Siddhartha Mahanta (contributing editor): Some television shows become burdened with the purpose of defining their generation. For many now-creaky millennials, that show was Lena Dunham’s Girls, both an homage to and a critique of the gender and sexual politics and character and plot tropes of classic screwball comedies, Nora Ephron’s work, and Sex and the City. Over six seasons, we watch self-important aspiring writer Hannah, played by Dunham, and her friends, navigating young chaotic life in 2010s Greenpoint, a neighborhood in Brooklyn. They fall in and out of love, embrace and then abandon creative obsessions, fuck and fuck over one another, grow and regress, discovering varying degrees of grace and foolishness in the process. Through it all, the thread that binds the characters, both major and minor, is a tendency towards self-combustion: they live “the dream, one mistake at a time,” as the season-one tagline promises.

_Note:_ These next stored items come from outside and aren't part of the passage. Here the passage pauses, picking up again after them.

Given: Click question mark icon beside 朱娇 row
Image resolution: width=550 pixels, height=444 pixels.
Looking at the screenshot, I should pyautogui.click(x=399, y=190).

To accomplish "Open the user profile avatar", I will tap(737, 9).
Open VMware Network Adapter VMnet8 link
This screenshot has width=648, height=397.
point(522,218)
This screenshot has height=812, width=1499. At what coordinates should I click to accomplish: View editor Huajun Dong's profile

Dunham’s a masterful provocateur, directing arcs suffused with chaos, meanness, and revelation, from Hannah’s increasingly intolerable selfishness in the wake of her editor’s death to Adam’s twisted sexual relationships and Marnie’s awful treatment of multiple beaus. The resulting show is frequently shocking, sometimes moving, and often quite ugly. The series’ superb bottle episodes feel like short plays or films, burning through short fuses that keep the dramatic tension high and character revelations coming fast and furious. While the jokes didn’t always didn’t land for me and the plotting often seemed meandering and chaotic—perhaps mirroring what it is to Be Young—I stayed with Girls. Watching unlikeable characters failing over and over again, slouching further and further towards sociopathy, has its pleasures.

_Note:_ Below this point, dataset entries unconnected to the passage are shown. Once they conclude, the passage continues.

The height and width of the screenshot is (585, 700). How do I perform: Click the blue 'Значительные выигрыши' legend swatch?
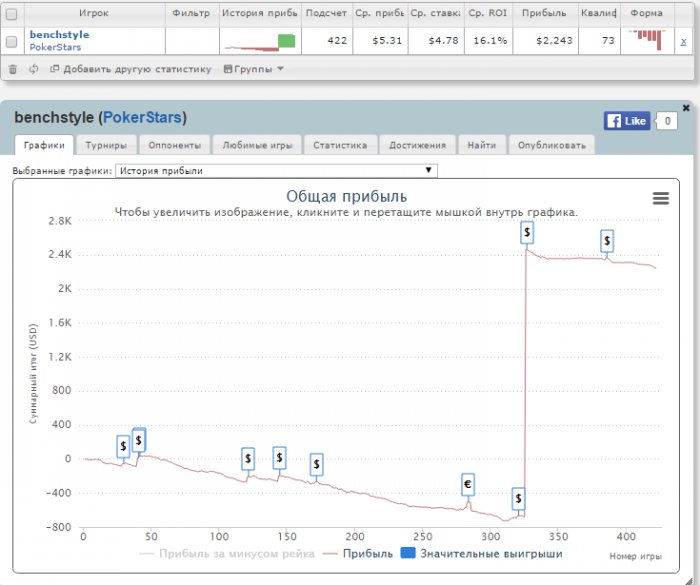click(408, 553)
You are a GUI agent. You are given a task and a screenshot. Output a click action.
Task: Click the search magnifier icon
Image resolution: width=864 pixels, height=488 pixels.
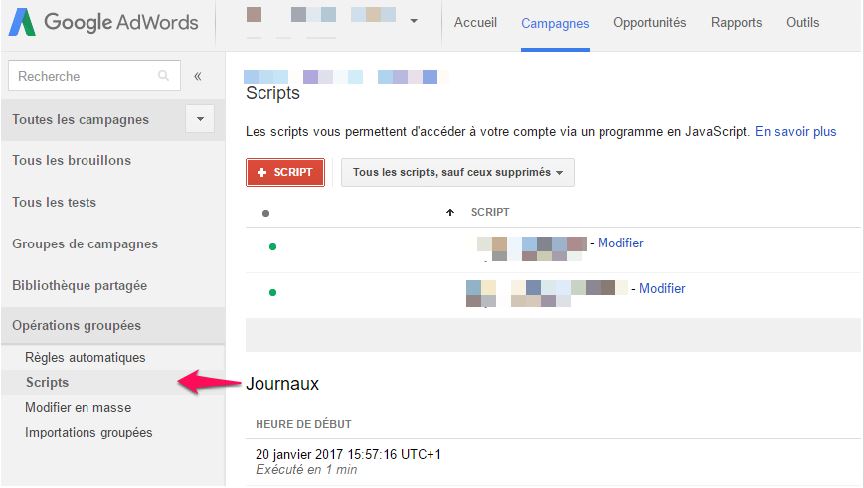[x=164, y=76]
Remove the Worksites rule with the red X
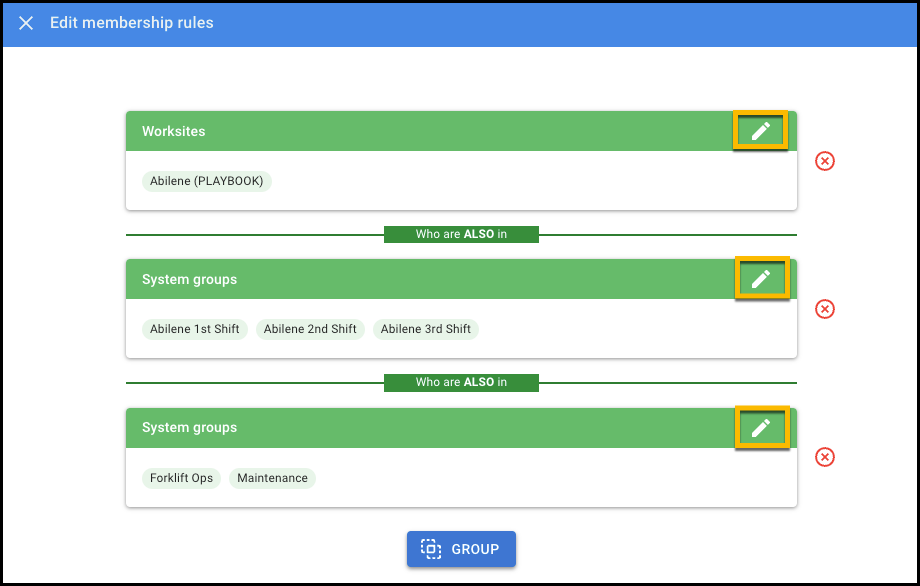920x586 pixels. point(824,161)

Over time, however, it became less enlightening to watch this cringey dramedy. Jessa’s descent into darkness, Shoshanna’s irrationally sunny innocence, and Marnie’s capacity for self-delusion began to feel less like hallmarks of layered, three-dimensional people, and more like a potpourri of quirks and ephemeral manias. It didn’t help that the ‘boys’—Adam, the terrifying-but-charismatic aspiring actor and recovering alcoholic, and Ray, the curmudgeon-with-a-heart-of-gold barista—appeared to deepen in complexity and nuance at the expense of the titular girls, who often came to feel like shards of Dunham’s rich, provocative personality rather than autonomous, flesh-and-blood humans. (Among the girls, Shoshanna may be the exception: her journey from naive and invisible among the clique to confident, capable, and fully actualized, is a triumph.)

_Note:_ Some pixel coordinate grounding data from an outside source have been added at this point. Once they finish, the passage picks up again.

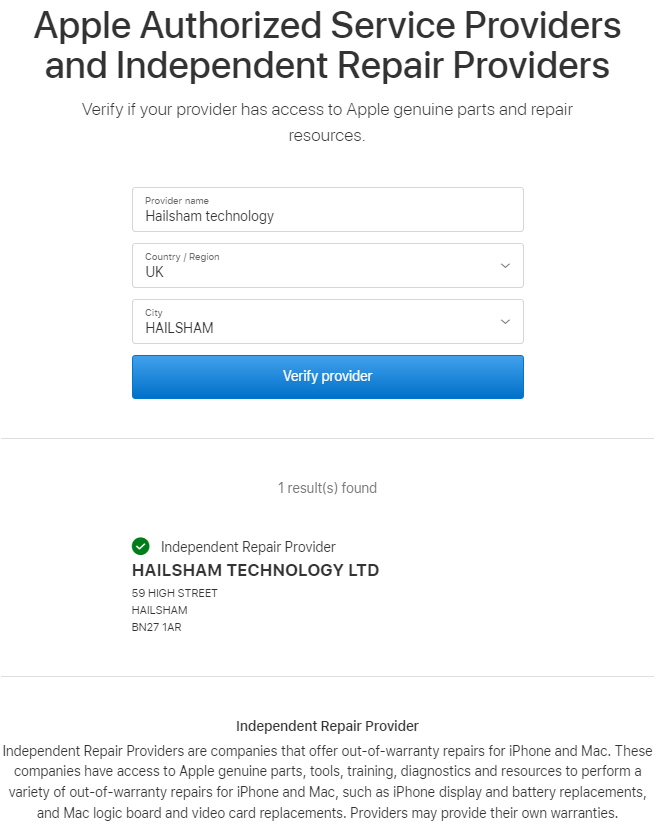Click the Independent Repair Provider result label
The image size is (656, 831).
tap(248, 546)
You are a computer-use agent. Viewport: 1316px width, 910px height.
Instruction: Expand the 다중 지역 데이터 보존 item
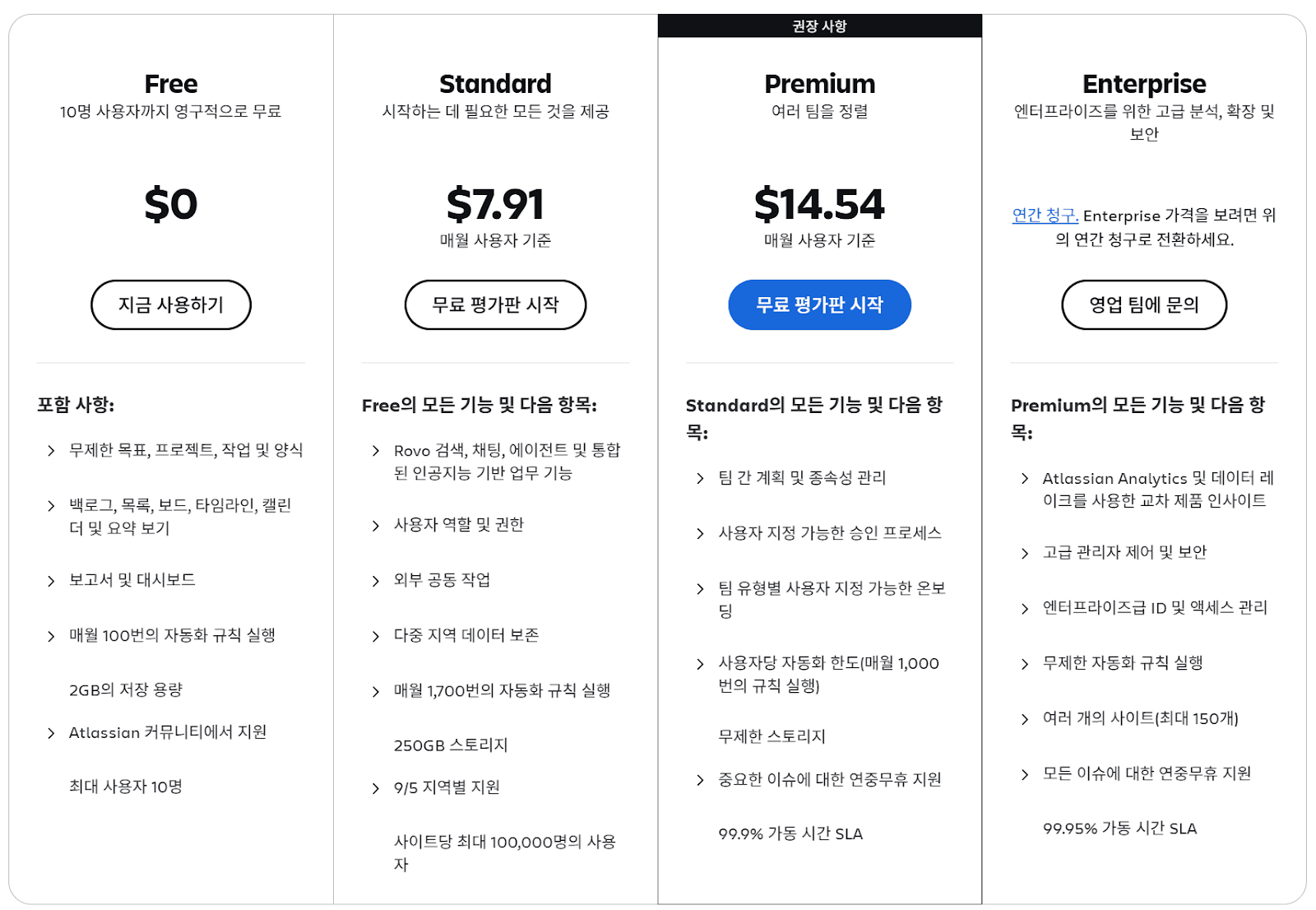(x=465, y=635)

To my mind, the show’s animating impulse was the experience of experience—of writing, of acting, of copious casual sex, of moving to Japan, of watching a parents come out, of substance abuse, of being intentionally bad at your very normy job, of flaming out of a world-class writing workshop, of motherhood—without an effort to turn those experiences into something narratively coherent and organic. Maybe this was Dunham’s real project: to interrogate whether Having The Experience can serve as an adequate substitute for Becoming A Person with a real, earned sense of responsibility for the emotional wreckage you cause.

As someone who spent most of his 20s mired in self-loathing and disgust over his perceived creative shortcomings, watching Girls felt like a bit of an attack, but the show tempers its vitriolic mockery with just enough empathy. So come for the mess, but stay for the stink of shame hanging on all the characters like a bad hangover.